4) Other projects. Kelly's name is often heard in connection with Knowing, the Nicolas Cage vehicle that came out earlier this year. He was once attached as director (The Crow's Alex Proyas eventually did the deed), and he is listed as a screenwriter on the film some places, but not others. The confusion is just as well for my current thesis, since I actually liked Knowing. Then there are a couple other films he's produced through his production company, called Darko Entertainment, including World's Greatest Dad and I Hope They Serve Beer in Hell. I liked the former and did not see the latter, but I thought the trailer for the latter looked absolutely terrible (a bachelor party gone horribly wrong -- ho hum). It's funny, in looking up Kelly's credits, I see he is also listed as an executive producer on a film I'm going to be seeing this afternoon, in an advanced screening, called Rogue's Gallery. My wife works for/with one of the other executive producers, which is how we're getting in.

Since there are really only three main films after Darko where Kelly's been credited with a significant contribution -- one of which has not even come out yet -- it may be both premature and unfair for me to go on record as disappointed in him. After all, The Box could just as easily give me those Darko chills again. I should know, from plenty of experience, that films are often much better or much worse than they appear in their ads.

So instead of specifically indicting Kelly, let me just say this: It ain't easy being a genius. You have to keep following up and following up and following up, and any future project that isn't viewed as improving on your body of work, inevitably detracts from it instead. Maybe Kelly will never again make anything nearly so good as Donnie Darko. Since I currently have the film ranked as my third-favorite of all time, I could hardly blame him for this.

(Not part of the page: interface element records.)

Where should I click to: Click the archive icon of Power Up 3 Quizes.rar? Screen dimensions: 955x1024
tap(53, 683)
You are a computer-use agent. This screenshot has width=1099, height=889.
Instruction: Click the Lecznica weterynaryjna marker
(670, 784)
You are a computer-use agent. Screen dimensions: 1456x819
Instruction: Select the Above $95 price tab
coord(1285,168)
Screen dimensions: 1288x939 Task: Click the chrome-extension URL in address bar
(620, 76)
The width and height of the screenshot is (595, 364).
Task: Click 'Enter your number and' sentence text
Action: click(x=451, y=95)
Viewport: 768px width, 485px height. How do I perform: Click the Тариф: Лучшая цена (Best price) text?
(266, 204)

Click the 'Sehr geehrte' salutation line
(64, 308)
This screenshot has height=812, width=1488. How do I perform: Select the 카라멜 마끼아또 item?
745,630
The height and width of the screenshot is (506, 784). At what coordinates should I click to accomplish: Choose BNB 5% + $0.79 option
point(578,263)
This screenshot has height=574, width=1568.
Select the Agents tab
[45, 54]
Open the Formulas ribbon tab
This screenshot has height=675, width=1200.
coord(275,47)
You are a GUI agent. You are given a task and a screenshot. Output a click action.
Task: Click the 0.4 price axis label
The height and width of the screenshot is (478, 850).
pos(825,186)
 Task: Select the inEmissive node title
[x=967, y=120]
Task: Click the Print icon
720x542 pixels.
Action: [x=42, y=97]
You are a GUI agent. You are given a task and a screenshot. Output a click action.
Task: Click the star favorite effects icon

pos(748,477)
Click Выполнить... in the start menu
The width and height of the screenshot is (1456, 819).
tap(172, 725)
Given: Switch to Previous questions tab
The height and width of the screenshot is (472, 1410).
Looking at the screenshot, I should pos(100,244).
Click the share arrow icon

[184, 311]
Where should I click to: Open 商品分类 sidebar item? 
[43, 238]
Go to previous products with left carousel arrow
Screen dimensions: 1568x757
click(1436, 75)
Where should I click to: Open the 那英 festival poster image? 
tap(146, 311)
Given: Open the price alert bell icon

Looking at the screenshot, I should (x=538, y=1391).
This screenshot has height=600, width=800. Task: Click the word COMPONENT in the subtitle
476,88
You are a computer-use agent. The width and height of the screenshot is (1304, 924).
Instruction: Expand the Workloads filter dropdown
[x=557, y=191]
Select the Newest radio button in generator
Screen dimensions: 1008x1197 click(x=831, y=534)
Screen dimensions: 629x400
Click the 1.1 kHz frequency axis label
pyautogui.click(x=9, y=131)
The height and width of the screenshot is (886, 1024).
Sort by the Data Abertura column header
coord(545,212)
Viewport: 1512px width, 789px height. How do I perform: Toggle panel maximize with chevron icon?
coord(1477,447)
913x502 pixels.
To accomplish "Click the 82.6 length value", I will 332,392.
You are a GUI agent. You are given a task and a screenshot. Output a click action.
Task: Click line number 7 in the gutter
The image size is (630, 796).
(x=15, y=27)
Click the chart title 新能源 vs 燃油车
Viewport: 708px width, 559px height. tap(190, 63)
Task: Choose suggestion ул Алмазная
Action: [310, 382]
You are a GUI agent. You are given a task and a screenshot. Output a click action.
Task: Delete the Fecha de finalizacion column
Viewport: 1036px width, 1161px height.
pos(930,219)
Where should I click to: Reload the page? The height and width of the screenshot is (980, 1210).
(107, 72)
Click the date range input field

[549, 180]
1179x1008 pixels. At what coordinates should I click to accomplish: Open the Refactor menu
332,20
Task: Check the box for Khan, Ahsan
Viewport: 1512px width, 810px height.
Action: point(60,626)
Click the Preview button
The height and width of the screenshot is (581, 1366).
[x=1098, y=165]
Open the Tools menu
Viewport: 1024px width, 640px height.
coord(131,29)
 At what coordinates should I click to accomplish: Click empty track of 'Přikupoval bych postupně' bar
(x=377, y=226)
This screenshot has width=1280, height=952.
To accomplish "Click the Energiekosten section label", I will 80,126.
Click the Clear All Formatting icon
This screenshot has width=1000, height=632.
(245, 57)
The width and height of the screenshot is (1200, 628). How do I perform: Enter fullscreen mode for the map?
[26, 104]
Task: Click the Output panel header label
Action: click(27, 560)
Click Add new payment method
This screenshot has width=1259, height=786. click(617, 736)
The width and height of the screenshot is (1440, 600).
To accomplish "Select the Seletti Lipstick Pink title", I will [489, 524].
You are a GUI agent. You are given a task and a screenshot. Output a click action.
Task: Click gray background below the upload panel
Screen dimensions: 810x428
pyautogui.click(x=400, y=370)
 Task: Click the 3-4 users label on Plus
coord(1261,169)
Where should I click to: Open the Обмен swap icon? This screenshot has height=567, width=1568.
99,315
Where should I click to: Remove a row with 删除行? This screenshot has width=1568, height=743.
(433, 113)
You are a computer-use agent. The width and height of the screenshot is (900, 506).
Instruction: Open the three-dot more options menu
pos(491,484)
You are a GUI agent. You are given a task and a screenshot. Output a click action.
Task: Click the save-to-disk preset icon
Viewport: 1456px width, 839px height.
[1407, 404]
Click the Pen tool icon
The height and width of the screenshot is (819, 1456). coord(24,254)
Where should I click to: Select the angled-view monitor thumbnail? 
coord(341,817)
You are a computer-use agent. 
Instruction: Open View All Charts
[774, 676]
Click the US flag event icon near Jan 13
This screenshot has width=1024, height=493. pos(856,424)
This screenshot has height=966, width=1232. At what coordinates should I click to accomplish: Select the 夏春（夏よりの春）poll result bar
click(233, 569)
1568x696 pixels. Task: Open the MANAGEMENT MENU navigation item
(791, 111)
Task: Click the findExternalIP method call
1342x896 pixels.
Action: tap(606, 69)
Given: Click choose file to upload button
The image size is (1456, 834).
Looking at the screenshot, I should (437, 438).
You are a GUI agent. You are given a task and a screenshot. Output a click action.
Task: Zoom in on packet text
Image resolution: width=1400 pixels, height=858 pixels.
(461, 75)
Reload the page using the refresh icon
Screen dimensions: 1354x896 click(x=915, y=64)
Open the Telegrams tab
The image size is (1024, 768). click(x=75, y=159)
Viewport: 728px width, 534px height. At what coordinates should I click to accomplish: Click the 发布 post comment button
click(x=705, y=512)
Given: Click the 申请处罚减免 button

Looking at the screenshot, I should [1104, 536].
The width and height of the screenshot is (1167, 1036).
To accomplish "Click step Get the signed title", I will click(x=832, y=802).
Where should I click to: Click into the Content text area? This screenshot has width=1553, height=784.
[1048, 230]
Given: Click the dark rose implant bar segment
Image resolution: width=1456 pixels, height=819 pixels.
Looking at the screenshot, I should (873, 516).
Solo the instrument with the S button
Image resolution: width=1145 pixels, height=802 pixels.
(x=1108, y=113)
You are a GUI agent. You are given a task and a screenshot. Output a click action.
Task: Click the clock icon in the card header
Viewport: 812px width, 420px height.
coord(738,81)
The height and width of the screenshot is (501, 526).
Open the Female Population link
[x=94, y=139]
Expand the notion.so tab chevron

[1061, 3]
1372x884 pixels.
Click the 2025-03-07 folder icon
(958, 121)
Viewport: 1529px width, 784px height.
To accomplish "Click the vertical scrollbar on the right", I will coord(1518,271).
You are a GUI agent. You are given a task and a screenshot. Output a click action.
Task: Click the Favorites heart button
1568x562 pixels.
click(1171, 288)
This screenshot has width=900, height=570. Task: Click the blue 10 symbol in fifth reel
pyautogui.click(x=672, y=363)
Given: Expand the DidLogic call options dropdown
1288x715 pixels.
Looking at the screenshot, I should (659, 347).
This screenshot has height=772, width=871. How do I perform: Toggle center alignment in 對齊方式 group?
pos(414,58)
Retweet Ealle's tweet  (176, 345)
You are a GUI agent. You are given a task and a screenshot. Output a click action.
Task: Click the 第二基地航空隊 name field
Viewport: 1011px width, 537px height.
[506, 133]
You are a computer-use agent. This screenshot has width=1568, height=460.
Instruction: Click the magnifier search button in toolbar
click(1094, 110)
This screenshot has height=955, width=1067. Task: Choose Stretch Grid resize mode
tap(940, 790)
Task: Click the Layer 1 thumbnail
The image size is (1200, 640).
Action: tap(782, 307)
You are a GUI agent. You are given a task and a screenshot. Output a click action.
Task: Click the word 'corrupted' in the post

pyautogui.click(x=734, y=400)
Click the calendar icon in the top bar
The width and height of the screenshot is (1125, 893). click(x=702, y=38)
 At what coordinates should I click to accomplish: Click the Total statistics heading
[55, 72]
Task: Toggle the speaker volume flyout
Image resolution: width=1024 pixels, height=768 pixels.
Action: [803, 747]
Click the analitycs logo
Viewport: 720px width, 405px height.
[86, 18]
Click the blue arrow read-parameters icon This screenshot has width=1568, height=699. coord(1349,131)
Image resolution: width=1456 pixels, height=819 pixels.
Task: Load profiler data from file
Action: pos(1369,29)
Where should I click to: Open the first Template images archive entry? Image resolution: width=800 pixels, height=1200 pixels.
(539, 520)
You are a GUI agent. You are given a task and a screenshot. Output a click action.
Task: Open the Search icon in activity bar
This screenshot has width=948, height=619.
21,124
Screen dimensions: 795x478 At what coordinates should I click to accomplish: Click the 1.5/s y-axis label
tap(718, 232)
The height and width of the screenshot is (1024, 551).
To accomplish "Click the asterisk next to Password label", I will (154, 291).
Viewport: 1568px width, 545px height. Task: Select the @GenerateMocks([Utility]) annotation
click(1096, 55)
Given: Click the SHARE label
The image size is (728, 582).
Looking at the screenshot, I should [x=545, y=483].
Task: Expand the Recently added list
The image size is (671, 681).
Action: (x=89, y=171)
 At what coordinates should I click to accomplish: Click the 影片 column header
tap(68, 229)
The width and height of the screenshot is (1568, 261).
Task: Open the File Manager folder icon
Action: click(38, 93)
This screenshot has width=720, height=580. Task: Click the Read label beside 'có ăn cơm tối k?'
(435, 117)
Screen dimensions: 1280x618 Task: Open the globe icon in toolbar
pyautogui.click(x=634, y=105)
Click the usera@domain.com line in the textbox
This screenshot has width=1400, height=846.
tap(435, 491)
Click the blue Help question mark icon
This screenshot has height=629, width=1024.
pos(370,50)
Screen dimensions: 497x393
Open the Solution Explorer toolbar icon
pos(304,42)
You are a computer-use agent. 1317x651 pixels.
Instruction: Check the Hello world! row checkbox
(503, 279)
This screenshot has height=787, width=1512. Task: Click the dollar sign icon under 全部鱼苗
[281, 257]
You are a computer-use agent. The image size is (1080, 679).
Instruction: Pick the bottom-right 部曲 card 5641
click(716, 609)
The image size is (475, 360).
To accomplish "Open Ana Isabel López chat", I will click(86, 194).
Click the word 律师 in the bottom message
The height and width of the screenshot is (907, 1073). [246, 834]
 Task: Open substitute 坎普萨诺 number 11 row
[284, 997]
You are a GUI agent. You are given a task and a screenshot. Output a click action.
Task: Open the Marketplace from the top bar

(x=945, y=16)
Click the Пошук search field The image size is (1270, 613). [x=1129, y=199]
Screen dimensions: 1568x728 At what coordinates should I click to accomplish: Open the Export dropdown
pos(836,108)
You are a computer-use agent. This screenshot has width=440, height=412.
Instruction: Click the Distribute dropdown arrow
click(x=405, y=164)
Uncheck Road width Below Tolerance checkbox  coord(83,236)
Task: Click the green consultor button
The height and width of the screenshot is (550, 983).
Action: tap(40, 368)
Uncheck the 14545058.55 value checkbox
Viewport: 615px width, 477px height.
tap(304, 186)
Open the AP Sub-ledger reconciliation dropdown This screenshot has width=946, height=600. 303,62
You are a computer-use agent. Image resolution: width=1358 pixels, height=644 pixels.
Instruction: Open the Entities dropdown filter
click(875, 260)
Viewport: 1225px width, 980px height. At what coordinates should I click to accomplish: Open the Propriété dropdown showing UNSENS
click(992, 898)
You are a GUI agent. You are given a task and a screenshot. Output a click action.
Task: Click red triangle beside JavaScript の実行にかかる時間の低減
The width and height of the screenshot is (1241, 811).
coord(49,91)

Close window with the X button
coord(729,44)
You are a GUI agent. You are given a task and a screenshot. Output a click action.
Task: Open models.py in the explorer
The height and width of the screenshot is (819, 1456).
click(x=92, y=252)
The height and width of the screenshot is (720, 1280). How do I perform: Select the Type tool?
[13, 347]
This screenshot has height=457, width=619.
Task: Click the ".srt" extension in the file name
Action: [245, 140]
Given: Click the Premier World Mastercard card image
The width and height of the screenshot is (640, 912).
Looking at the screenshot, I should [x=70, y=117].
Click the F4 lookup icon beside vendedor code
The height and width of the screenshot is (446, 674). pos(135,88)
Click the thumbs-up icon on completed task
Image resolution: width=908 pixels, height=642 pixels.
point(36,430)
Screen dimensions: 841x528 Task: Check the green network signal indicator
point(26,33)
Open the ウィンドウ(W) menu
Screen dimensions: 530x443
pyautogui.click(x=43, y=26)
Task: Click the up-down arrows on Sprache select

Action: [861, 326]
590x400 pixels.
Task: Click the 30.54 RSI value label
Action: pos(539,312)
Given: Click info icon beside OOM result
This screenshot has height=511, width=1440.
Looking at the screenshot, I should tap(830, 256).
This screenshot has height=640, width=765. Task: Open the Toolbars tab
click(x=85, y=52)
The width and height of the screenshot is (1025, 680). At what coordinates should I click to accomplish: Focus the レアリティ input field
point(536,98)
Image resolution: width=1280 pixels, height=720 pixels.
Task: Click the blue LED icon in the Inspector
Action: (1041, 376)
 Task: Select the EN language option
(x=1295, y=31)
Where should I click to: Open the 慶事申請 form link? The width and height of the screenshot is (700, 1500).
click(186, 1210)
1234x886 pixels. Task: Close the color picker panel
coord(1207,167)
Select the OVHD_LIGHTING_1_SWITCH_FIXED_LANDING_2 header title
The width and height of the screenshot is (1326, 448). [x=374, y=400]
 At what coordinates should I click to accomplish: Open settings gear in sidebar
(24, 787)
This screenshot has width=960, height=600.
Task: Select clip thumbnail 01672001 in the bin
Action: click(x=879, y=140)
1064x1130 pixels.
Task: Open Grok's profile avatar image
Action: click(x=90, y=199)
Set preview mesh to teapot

Here's hoping that Richard Kelly can settle somewhere in the middle -- that he can stop monkeying around with bombastic, untranslatable visions, in a vein effort to duplicate Darko, and can just be satisfied making solidly crafted movies instead.

Before he was the director of Donnie Darko, Kelly was just a film student at USC, a guy with two short films to his credit. He was human like the rest of us, and can be so again.